Westchnąłem, po czym jak gdyby nigdy nic obszedłem lisicę. Chyba przestało padać, będzie mogła już iść. Chyba. Nie zamierzałem jej nigdzie przenosić, bo do delikatnych nigdy nie należałem. Co najwyżej zrobiłbym jej krzywdę. Wlazłem w głąb nory, poszukując jakiegoś koca. Aqua nie wyglądała najlepiej, wyglądała na chorą. Niech sobie śpi na tej podłodze, a ja ją okryje. Może się nie rozchoruje jeszcze bardziej. Rozejrzałem się po niewielkiej spiżarni, gdzie teoretycznie był także składzik najróżniejszych, często bardzo niepotrzebnych rzeczy typu lustra. Właśnie, lustra.. mój pan miał na ich punkcie okropną obsesję. Mówił mi kiedyś, że jeśli zbije się lustro, nasza dusza pęka na kawałki. Bo lustra są odbiciem duszy. Czy w to wierzę? Nie mam pojęcia. Oczywiście, miał różne dziwactwa, ale to zdawało się mieć największy sens. Niewiele myśląc, chwyciłem płachtę i zdjąłem ją z lustra. Przeszedł mnie dziwny dreszcz, ale zignorowałem to. W końcu jakaś lisica właśnie tam choruje. Jeszcze tu wrócę.

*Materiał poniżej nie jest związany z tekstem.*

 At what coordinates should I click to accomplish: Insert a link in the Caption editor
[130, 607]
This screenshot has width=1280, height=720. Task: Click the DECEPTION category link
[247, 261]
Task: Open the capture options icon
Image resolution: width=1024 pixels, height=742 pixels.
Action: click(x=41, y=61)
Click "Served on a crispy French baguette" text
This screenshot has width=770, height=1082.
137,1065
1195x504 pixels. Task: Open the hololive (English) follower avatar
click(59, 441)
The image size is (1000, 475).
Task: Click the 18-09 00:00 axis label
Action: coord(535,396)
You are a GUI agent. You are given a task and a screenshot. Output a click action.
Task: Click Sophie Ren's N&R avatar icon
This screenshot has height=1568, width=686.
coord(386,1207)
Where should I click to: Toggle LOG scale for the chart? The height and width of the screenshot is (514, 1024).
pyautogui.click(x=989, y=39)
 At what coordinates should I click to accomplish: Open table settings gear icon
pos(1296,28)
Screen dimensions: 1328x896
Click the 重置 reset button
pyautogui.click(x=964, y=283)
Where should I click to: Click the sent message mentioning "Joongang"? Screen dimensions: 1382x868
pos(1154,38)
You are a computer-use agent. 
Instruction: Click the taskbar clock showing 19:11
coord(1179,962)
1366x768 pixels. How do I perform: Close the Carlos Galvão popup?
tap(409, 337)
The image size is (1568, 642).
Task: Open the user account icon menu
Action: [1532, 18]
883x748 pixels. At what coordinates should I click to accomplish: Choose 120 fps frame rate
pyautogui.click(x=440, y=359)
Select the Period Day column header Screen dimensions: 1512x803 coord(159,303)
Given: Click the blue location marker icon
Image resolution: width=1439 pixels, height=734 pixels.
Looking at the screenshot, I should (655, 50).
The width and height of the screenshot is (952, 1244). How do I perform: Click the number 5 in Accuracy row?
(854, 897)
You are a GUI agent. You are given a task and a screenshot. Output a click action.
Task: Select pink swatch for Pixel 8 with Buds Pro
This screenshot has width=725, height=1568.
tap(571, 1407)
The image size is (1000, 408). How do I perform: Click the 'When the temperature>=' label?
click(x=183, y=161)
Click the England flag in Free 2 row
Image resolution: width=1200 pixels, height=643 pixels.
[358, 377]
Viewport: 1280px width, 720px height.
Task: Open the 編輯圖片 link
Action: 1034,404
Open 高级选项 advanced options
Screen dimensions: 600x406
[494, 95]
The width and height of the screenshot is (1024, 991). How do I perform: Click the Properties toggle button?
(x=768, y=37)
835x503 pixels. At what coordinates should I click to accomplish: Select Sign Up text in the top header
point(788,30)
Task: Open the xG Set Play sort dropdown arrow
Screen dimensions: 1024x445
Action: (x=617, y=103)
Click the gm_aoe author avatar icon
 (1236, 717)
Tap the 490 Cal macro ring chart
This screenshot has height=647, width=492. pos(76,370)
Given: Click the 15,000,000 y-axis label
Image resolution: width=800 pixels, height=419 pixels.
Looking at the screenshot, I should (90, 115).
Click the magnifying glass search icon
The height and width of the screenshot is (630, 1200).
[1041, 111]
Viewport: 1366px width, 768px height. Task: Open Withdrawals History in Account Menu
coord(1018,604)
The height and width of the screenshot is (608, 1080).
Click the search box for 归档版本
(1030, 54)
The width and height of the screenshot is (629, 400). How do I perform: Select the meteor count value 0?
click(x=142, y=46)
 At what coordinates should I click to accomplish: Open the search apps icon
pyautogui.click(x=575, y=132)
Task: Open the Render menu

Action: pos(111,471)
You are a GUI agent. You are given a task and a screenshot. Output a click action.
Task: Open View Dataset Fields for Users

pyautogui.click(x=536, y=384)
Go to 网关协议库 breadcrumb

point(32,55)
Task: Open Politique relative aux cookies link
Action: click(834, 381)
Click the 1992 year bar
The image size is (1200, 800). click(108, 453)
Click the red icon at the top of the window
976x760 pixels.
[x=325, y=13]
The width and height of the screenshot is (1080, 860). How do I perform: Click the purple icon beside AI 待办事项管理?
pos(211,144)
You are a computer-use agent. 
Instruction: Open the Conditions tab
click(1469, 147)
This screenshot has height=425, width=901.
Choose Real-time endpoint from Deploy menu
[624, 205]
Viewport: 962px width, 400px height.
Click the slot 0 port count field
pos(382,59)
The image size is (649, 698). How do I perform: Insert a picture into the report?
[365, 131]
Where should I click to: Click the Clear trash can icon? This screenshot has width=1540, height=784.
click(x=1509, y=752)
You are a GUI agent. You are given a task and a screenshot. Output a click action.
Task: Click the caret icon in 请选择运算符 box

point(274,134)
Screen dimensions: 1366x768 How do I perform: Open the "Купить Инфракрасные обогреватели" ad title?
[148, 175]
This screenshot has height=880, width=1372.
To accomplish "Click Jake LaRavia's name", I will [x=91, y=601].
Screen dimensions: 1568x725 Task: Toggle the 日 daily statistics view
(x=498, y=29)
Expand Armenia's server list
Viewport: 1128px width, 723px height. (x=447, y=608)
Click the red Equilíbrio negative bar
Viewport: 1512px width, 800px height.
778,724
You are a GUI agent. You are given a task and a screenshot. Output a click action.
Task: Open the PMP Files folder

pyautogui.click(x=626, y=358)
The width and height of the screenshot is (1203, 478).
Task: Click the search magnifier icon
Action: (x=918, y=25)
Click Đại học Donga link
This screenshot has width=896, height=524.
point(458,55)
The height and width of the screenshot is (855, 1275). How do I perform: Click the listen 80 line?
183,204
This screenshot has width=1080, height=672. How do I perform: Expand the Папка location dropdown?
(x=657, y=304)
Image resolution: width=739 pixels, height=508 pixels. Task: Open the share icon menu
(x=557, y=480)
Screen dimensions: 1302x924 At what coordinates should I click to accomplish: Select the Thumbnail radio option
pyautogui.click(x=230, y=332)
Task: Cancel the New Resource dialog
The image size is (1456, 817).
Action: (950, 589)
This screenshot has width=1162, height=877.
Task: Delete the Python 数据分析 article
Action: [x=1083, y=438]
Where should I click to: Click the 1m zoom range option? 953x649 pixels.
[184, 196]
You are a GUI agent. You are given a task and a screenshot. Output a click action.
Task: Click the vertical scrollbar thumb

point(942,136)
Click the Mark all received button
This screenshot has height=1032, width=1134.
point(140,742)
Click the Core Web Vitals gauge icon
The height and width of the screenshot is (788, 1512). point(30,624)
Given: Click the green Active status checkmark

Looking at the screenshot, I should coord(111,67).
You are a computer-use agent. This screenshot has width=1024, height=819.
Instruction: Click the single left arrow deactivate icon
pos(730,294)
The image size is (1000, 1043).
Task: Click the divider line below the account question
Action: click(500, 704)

— A to dziwne.. — mruknąłem sam do siebie, poczułem zimny wiatr na moim futrze. Przecież w mojej norze nie ma przeciągów..
Aqua?
Szkielet Smoka Panda Graphics
Brak komentarzy:
Prześlij komentarz
Pamiętaj, aby nie spamić bez sensu w komentarzach. Wszelkie propozycje wymian, reklamowanie blogów w miejscach do tego nieprzeznaczonych i celowe pisanie bez ładu i składu będzie karane usunięciem komentarza. Pamiętaj o zasadach gramatyki i ortografii. :)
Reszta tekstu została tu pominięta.